NOTE: The MSN Money API uses custom IDs for stocks. So we first make a query to map Ticker -> ID. And then after that, use the ID to make the actual API request to scrape. For example, at the time of this writing META stock mapped to ID a1slm7.

(example URLs: https://services.bingapis.com/contentservices-finance.csautosuggest/api/v1/Query?query=meta&market=en-us && https://services.bingapis.com/contentservices-finance.financedataservice/api/v1/KeyRatios?stockId=a1slm7)

We use MSN Money for historical PE ratio (price to earnings ratio) data, which is hard to find on the other providers. We calculate the min/max value of the past 5 years of data.

pe_low: The min of the last 5 years of PE ratio data
pe_high: The max of the last 5 years of PE ratio data

Defunct APIs

Yahoo Finance Quote

(example URL: https://query1.finance.yahoo.com/v6/finance/quote?symbols=meta)

NOTE: This API was made private by Yahoo in mid 2023. Currently it is failing and we need to find an alternative

'name': The company name (for the given ticker)
'average_volume': The average trade volume
'current_price': The current stock price
`TTM EPS`: The trailing-twelve-month earnings per share
`market cap`: The market capitalization of the stock

MorningStar

(example URL: https://financials.morningstar.com/finan/financials/getKeyStatPart.html?&t=meta&region=usa&culture=en-US&cur=&order=asc)

Unused now :'(

This used to provide the "key stats" data to power the "big 5 number" growth rates.

Sadly morningstar changed their APIs to make it infeasible to scrape what we need. Instead we now use StockRow.

Yahoo Finance Quote Summary

(example URL: https://query1.finance.yahoo.com/v10/finance/quoteSummary/meta?modules=assetProfile)

This appears to be an "unofficial" API from yahoo finance, with many different modules.

As of 7/1/2023, we currently request the following modules, which are used to compute the ROIC history for the company. See calculate_roic in the [RuleOneInvestingCalculations.py]:

  • balanceSheetHistory: Used to compute the ROIC history for the company. See calculate_roic in the RuleOneInvestingCalculations.py for details on how this is computed.
`cash`: The amount of cash the company has on their balance sheet.
`longTermDebt`: The total amount of long-term debt the company has.
`totalStockholderEquity`: The "total stockholder equity" (company's assets after all liabilities have been paid. Also know as "total book value"
  • incomeStatementHistory:
`netIncome`: The companies "net income", or revenue minus expenses, interest, and tax.

StockRow "key stats"

(example URL: https://stockrow.com/api/companies/meta/new_key_stats.json)

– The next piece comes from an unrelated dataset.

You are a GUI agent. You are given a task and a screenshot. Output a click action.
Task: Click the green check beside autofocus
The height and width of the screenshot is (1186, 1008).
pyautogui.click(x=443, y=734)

NOTE: We used to use MorningStar for this, and kept morningstar.py for historical reasons. But they changed their API structure to make it infeasible to scrape what we did before.

These power most of the main "big 5 numbers" from the Rule One Investing book. The only one it doesn't contain is ROIC growth rates, which are calculated from the Yahoo Finance Quote Summary.

`eps`: The 1 year, 3 year, 5 year, and max growth rates for Earnings Per Share
`sales`: The 1 year, 3 year, 5 year, and max growth rates for Revenue (i.e. Sales)
`equity`: The 1 year, 3 year, 5 year, and max growth rates for Equity (i.e. Book Value Per Share)
`cash`: The 1 year, 3 year, 5 year, and max growth rates for Free Cash Flow

We also grab some one-off numbers needed for various calculations or other metrics related to how management is managing the company's assets:

`total_debt`: The total debt the company has (NOTE: probably should be replaced with just 'long term debt'). 
`free_cash_flow`: The most recent Free Cash Flow number. (Displayed in the UI as well as used to compute `debt_payoff_time`.
`debt_payoff_time` : The computed time (in years) it would take to pay off the `total_debt` using the current `free_cash_flow`.
`debt_equity_ratio` : The most recent quarter's debt-to-equity ratio.